**Passage provided**
— START —
Mysterious table that exists but doesn't exist

Started by Dale Fukamialmost 13 years ago8 messagesgeneral
Jump to latest
#1Dale Fukami
dale.fukami@gmail.com

Hi,

I'm having a problem on a standby server (streaming replication) where a
table seems to exist but is not queryable. Essentially a select statement
(and drop/insert/etc) fails but \d and pg_tables show it exists. The table
exists on the master (and is queryable) and replication is still working in
that changes to the master table don't cause errors on the standby and
changes to other tables are replicated and verified to be on the standby.
Queries from the standby pasted below.

I have a couple of questions that arise from this:

1) Any thoughts on what is going on here?
2) If there were corruption or something in the data for that particular
table on the standby only, would replication report a failure (i.e., be
unable to apply the binary changes) or would the binary changes still just
sort of happen overtop the bad data? Because in this case, replication is
still running without reporting any errors.
— END —
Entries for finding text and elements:
— START —
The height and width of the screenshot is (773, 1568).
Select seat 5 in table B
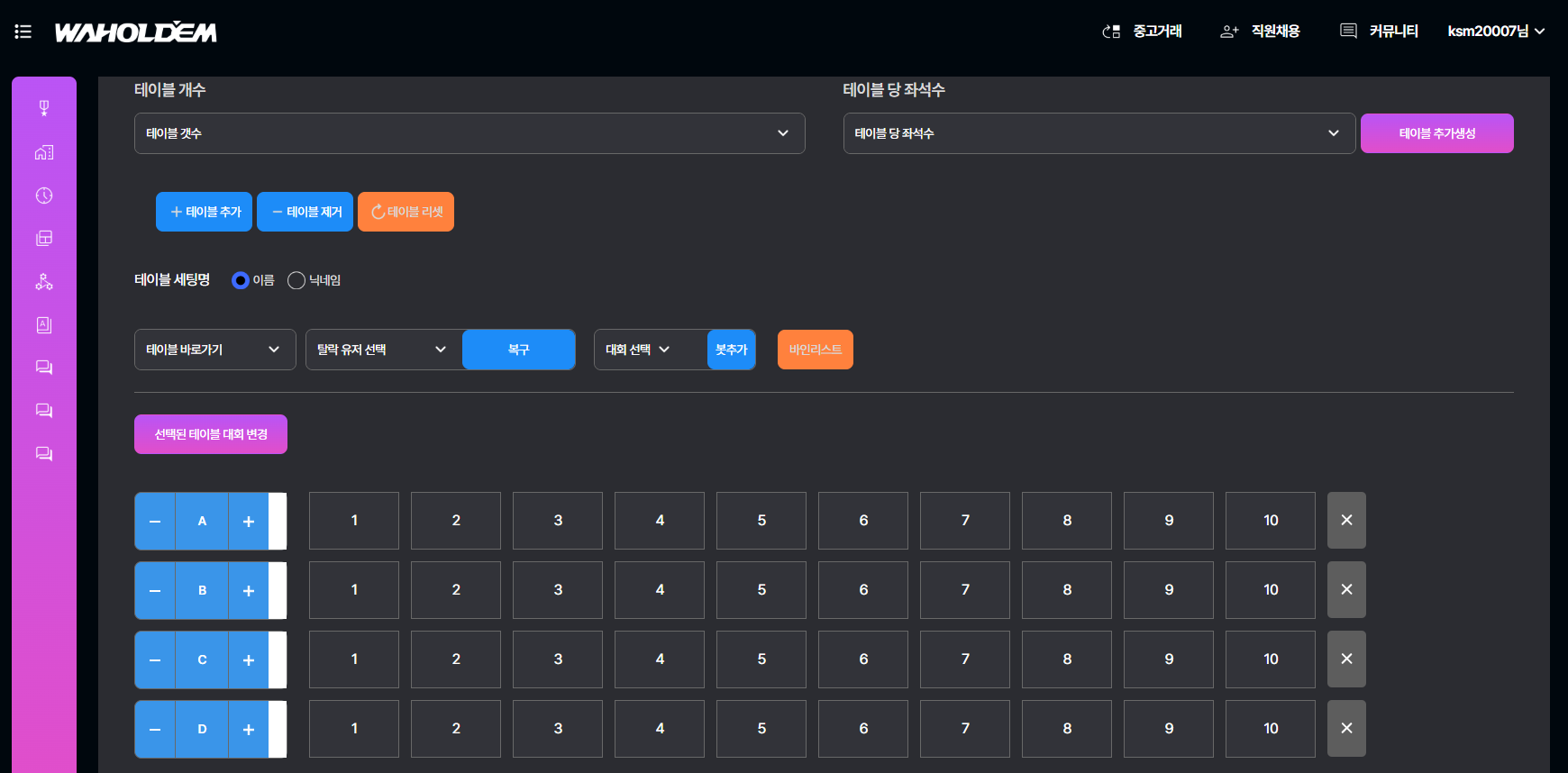tap(761, 590)
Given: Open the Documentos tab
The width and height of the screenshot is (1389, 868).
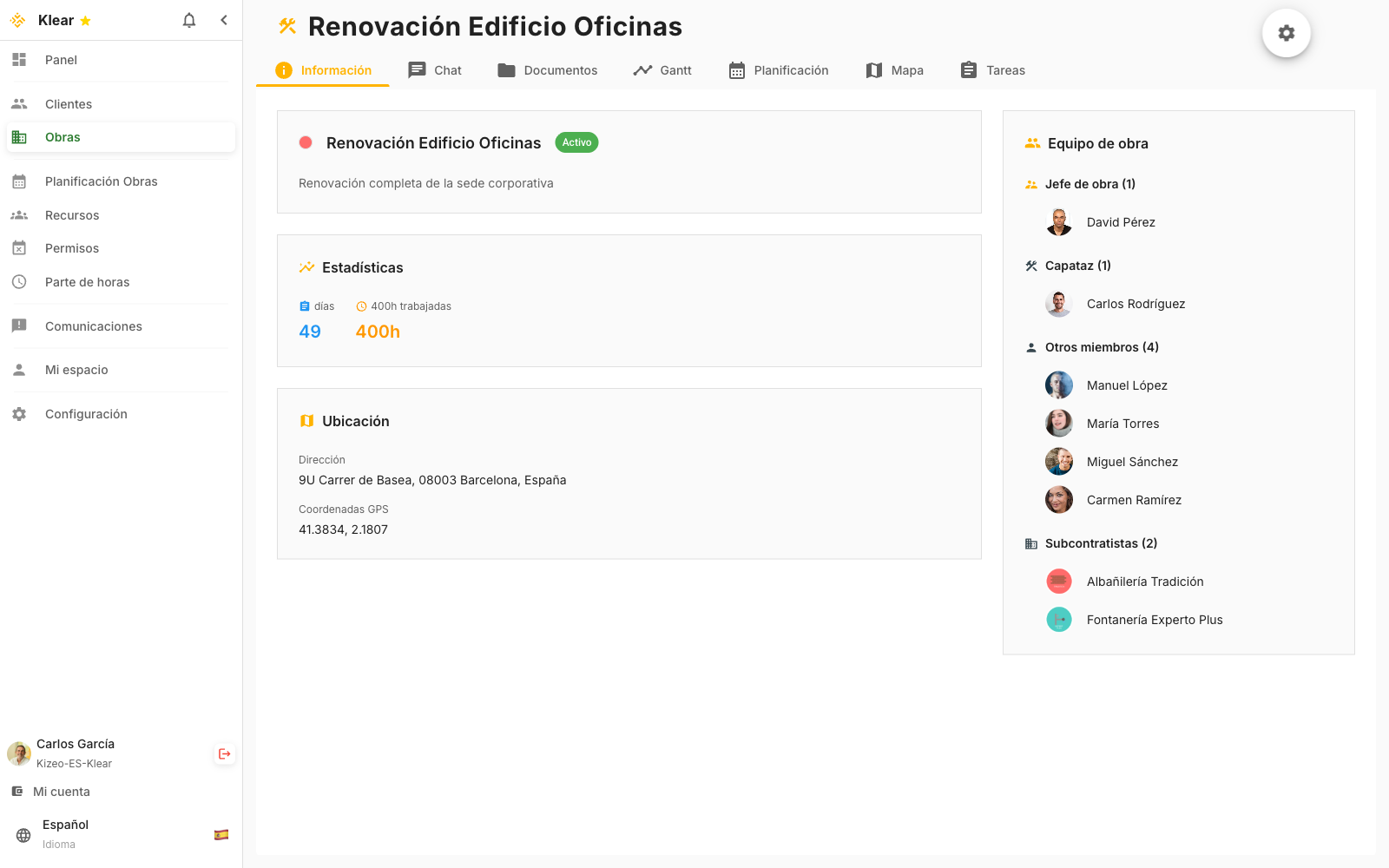Looking at the screenshot, I should tap(547, 70).
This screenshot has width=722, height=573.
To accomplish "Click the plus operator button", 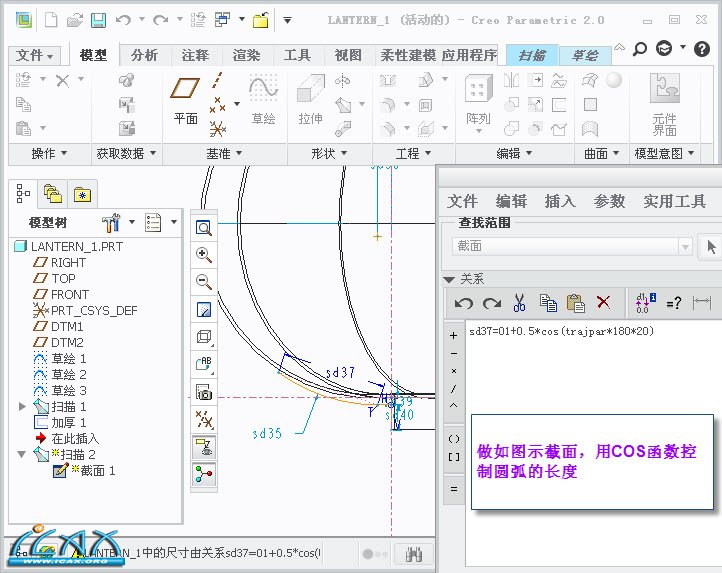I will point(454,335).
— END —
**Stated goal**
Carry on the forum thread about the table that exists on the standby server but can't be queried, starting right after its last sentence. These records were taken from a separate source.

**Answer to the task**
3) We managed to discover this by accident during some other routine work
we do from a snapshot we'd taken of the standby drives (6 volume raid0). I
had assumed that if replication and the pg_last_xlog_receive_location
information was up to date then I was safe but, in this case, replication
continued to run but the standby is essentially unusable as a failover
option since this table is not available. Is there some other way to be
certain that a standby server is "consistent" with master?

Thanks,
Dale

psql session output
----------------------------

live=# set search_path to someschema;
SET
live=# select * from tracked_deductibles;
ERROR: relation "tracked_deductibles" does not exist
LINE 1: select * from tracked_deductibles;
live=# select * from someschema.tracked_deductibles;
ERROR: relation "someschema.tracked_deductibles" does not exist
LINE 1: select * from someschema.tracked_deductibles;

live=# select *,'X'||tablename||'X' from pg_tables where schemaname =
'someschema' and tablename ilike '%tracked%';
schemaname | tablename | tableowner | tablespace |
hasindexes | hasrules | hastriggers | ?column?
------------+-------------------------+------------+------------+------------+----------+-------------+---------------------------
someschema | tracked_deductibles | live | | t
| f | t | Xtracked_deductiblesX
someschema | tracked_deductibles_log | live | | t
| f | f | Xtracked_deductibles_logX
(2 rows)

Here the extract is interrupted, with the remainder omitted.